• Task item: Your job is to report every line of the entries that has "Screenshot".

• Records supplied:

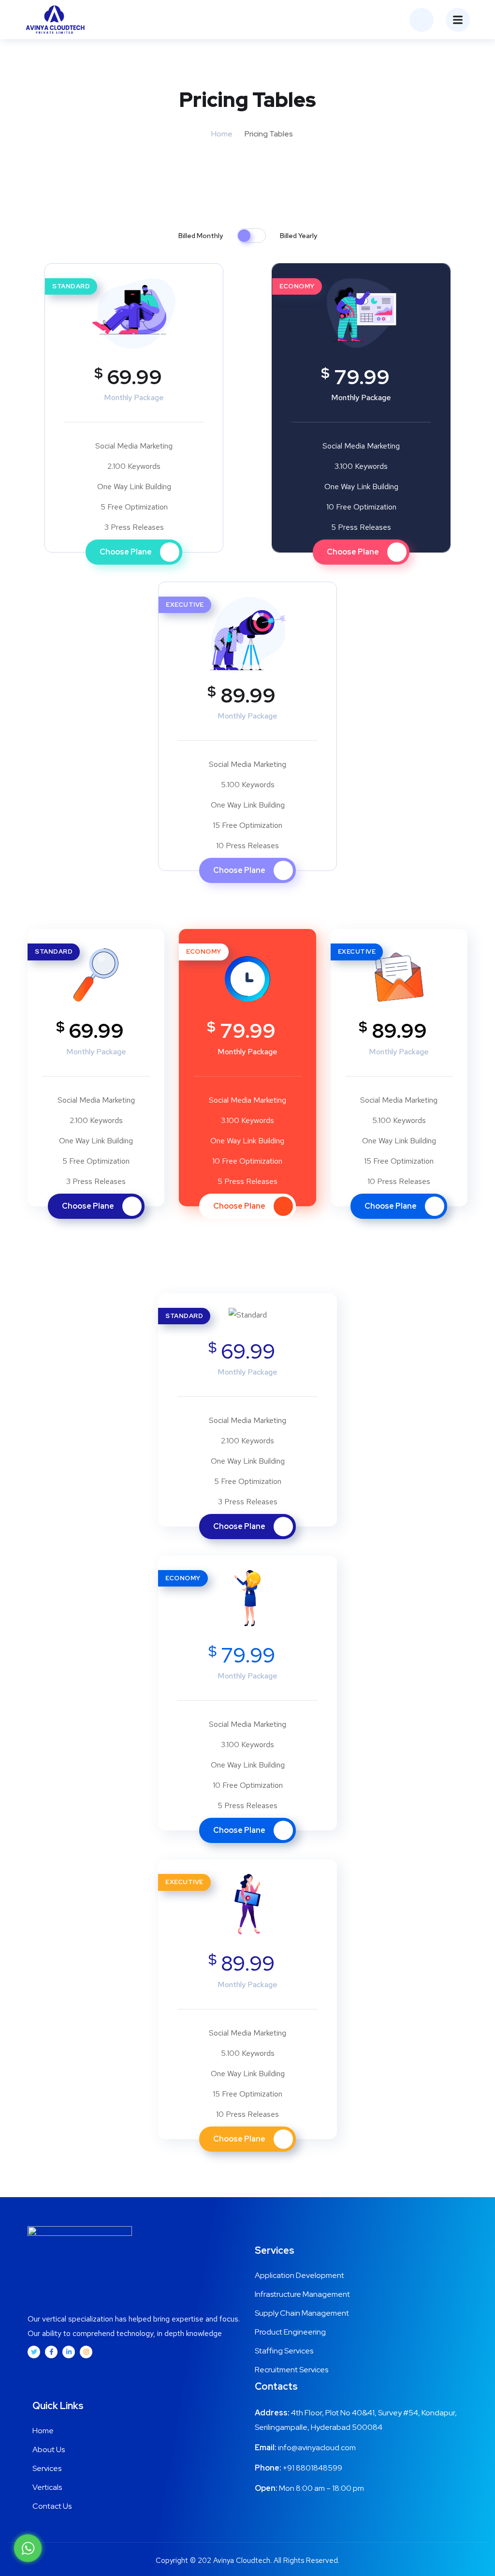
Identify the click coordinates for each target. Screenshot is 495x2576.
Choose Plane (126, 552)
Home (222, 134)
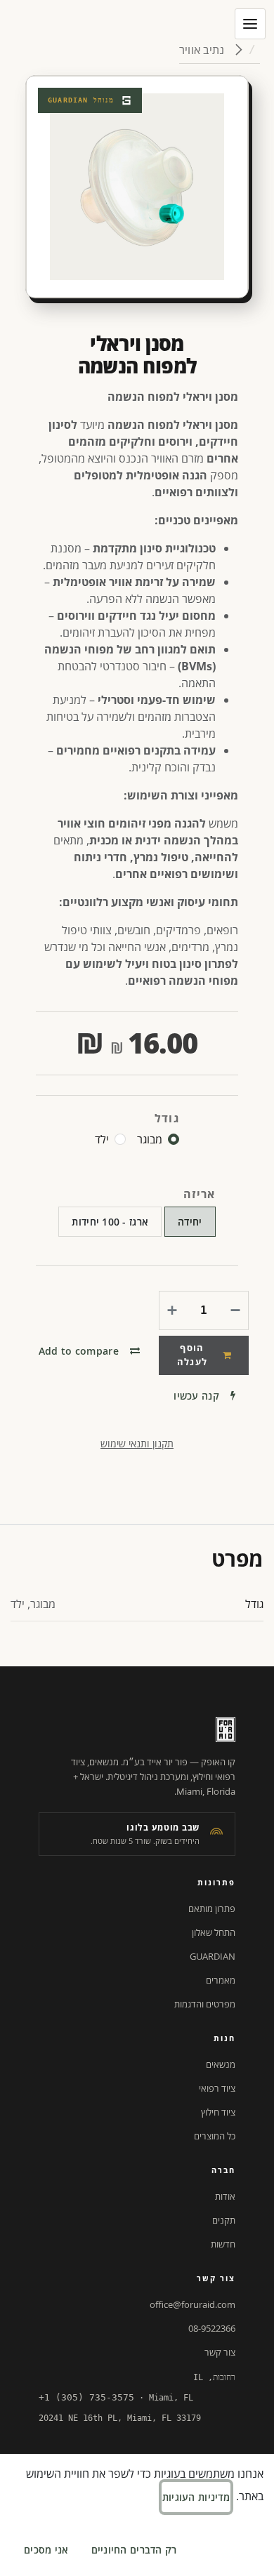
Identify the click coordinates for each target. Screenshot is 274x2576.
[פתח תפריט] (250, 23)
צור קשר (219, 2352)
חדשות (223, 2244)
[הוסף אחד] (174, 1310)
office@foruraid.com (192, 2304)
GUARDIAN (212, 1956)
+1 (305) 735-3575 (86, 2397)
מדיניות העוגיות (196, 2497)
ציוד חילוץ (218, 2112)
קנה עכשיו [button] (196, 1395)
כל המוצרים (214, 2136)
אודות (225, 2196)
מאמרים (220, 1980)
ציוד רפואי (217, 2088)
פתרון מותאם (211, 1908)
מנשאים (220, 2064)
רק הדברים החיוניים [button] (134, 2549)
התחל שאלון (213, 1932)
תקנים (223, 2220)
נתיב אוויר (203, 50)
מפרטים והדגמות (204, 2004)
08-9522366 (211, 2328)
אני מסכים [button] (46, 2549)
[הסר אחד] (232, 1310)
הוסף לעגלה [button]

• Completed task:
Identify the click coordinates for each target. Screenshot is 495x2576.
Identify the click coordinates for each target. Screenshot is 274x2576.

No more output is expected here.